WHAT YOU NEED TO DO: Would it be possible to quote, exactly and in full, the lines from the one with "jettybetty (93, 460)" through the end of the entries below?

** DATA SHOWN follows **

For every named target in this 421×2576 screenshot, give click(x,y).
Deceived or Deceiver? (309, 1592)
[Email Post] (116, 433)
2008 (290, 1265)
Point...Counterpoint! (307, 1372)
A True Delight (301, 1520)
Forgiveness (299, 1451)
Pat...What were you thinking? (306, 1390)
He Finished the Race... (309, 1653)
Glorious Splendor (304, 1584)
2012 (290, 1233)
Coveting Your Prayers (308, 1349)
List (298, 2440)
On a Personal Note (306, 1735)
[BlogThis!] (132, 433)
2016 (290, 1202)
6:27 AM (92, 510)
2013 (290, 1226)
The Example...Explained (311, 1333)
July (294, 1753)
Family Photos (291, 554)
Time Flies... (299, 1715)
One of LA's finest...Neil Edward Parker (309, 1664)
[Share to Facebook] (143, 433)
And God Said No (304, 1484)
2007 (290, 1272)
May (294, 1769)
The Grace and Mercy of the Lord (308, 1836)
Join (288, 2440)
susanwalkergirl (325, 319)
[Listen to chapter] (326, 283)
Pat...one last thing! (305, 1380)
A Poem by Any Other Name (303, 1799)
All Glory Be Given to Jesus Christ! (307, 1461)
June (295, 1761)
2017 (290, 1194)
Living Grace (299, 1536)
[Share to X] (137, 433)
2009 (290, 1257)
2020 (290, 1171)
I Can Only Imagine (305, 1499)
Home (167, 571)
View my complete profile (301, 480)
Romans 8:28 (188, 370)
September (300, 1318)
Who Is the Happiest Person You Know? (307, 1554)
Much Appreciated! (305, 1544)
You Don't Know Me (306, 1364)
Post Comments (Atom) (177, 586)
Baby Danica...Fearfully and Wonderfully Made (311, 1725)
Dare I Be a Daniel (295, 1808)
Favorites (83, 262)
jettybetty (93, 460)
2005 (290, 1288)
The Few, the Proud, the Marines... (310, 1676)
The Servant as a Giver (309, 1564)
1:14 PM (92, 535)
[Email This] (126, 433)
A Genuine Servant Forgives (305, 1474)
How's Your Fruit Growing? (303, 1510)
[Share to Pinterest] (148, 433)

** End of DATA SHOWN **

ANSWER TO THIS PROBLEM:
jettybetty (93, 460)
2005 (290, 1288)
The Few, the Proud, the Marines... (310, 1676)
The Servant as a Giver (309, 1564)
1:14 PM (92, 535)
[Email This] (126, 433)
A Genuine Servant Forgives (305, 1474)
How's Your Fruit Growing? (303, 1510)
[Share to Pinterest] (148, 433)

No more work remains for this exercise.